■ Selected excerpt:
As for 4, I was also curious on that. I think they're just trying to specify something more specific then UD, like a SIGSEGV (or whatever signal thing Windows does). Compilers basically do that already though, and any architecture that doesn't do some type of trap on an invalid pointer probably doesn't have the infrastructure to do so. That said, the biggest issue is not what the trap is, but how the trap is caught or handled. It's not really that helpful of a standard if you know it's going to "trap", but you have no standard way of handling such a trap.
"Undefined behavior" affects the entire output of the compilation - it allows the compiler to change anything, anywhere (dropping overflow checks on the assumption that overflow can't happen is perfectly legal, for example).
An "unspecified value"/"undefined value" seems to mean that the associated operation can return anything it wants, but can't affect adjacent code.
8. Currently the behaviour is undefined not unspecified.
Undefined behaviour means anything can happen from that point on( bad ), while unspecified just gives you an unspecified value.
3. Again unspecified vs. undefined.
1. From C11 Standard: The value of a pointer becomes indeterminate when
the object it points to (or just past) reaches the end of its lifetime. When you use that pointer you get undefined b.

■ Stored rows:
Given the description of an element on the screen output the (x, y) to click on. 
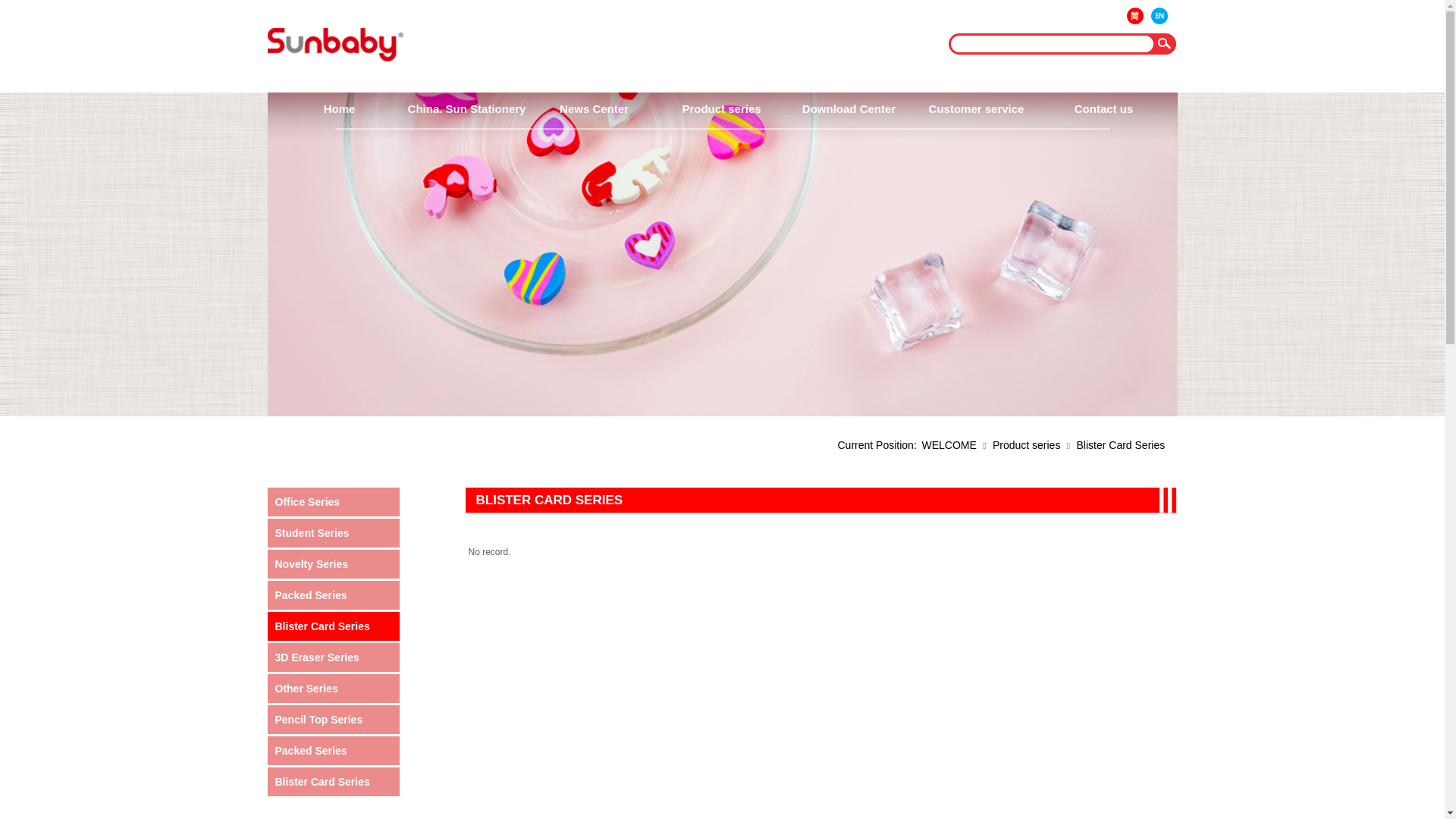
Office Series Element type: text (334, 501)
3D Eraser Series Element type: text (334, 657)
Blister Card Series Element type: text (334, 781)
Packed Series Element type: text (334, 594)
Download Center Element type: text (848, 108)
Product series Element type: text (721, 108)
Other Series Element type: text (334, 688)
WELCOME Element type: text (949, 445)
News Center Element type: text (593, 108)
Pencil Top Series Element type: text (334, 719)
Home Element type: text (338, 108)
Blister Card Series Element type: text (334, 625)
China. Sun Stationery Element type: text (466, 108)
Product series Element type: text (1026, 445)
Contact us Element type: text (1103, 108)
Blister Card Series Element type: text (1120, 445)
Packed Series Element type: text (334, 750)
Novelty Series Element type: text (334, 563)
Customer service Element type: text (975, 108)
Student Series Element type: text (334, 532)
Given the description of an element on the screen output the (x, y) to click on. 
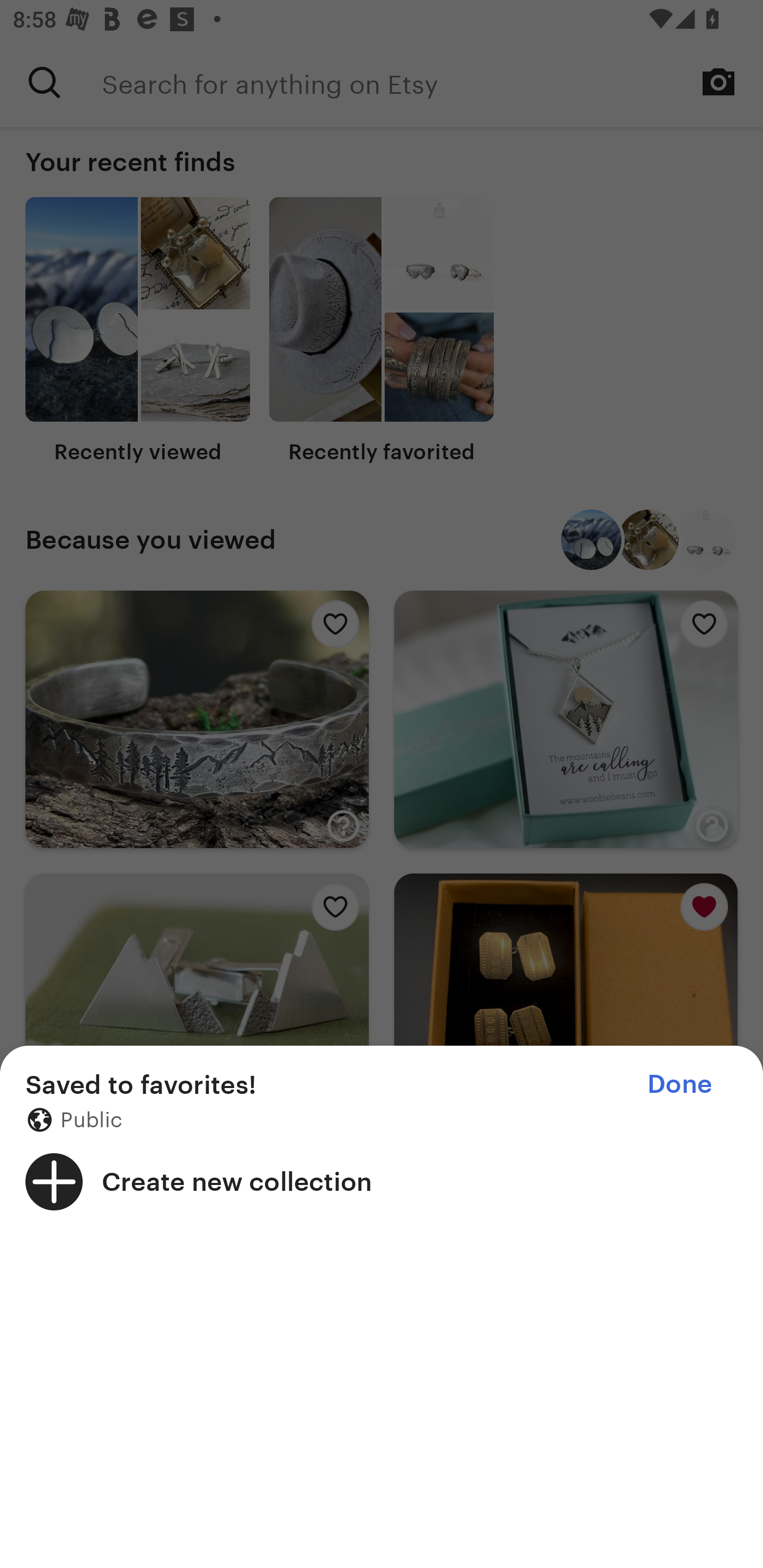
Done (679, 1083)
Create new collection (381, 1181)
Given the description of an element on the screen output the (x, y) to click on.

■ Tasks to perform:
1. Copy the stretch of the passage on undefined behavior from "Undefined behaviour means" through "get undefined b.".
2. Rewrite the stretch of the records from the line containing "Done (679, 1083)" through the end of the records, changing "collection" to "album" and leaving all else the same.

■ Results of the tasks:
1.
Undefined behaviour means anything can happen from that point on( bad ), while unspecified just gives you an unspecified value.
3. Again unspecified vs. undefined.
1. From C11 Standard: The value of a pointer becomes indeterminate when
the object it points to (or just past) reaches the end of its lifetime. When you use that pointer you get undefined b.

2.
Done (679, 1083)
Create new album (381, 1181)
Given the description of an element on the screen output the (x, y) to click on.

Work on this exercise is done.